Despite Highway 77 being designated along East 12th Street, Porter Avenue continues to be a major conduit to downtown Norman. Traffic from the south and east, makes the intersection of Alameda and Porter Avenue a busy bottleneck. As a result, it is remarkable that our council wants to consider remodling that intersection into a roundabout instead of leaving it as it is, stoplight-controlled and narrowing the downtown section of Porter Avenue into two-lanes versus the present four-lane design.

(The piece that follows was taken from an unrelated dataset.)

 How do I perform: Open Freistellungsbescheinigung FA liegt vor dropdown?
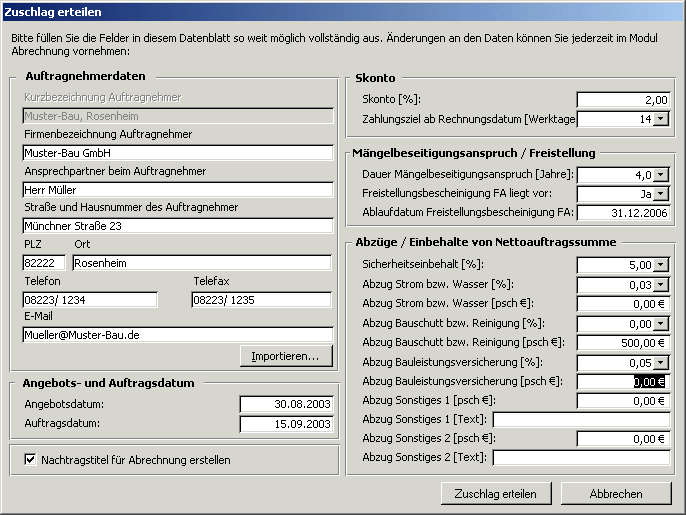click(x=660, y=194)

When has traffic flow anywhere ever been improved by making a busy roadway two lanes wide instead of leaving it with four? Porter has become busier in the last few years because a building boom has occurred in far east Alameda and near Highway 9. Taking away half the available lanes of travel won't improve the flow of cars and trucks but only hamper their movements. Recent resurfacing (a temporary two-lane route) clearly established that any disruption of traffic flow on Porter creates a backup a quarter-mile long during the day, not even at rush hour.
Making a roundabout at the intersection, some have said, will enhance the flow. But a roundabout is one lane straight ahead, not two, and a roundabout would be asked to choke four lanes (two from Alameda and two from south Porter Avenue)off so those four lanes would have to jockey for one.
Both ideas would only make Porter Avenue worse. Leave the road as it is. Put money into improving the sidewalks along downtown Porter Avenue and abandon the roundabout plan.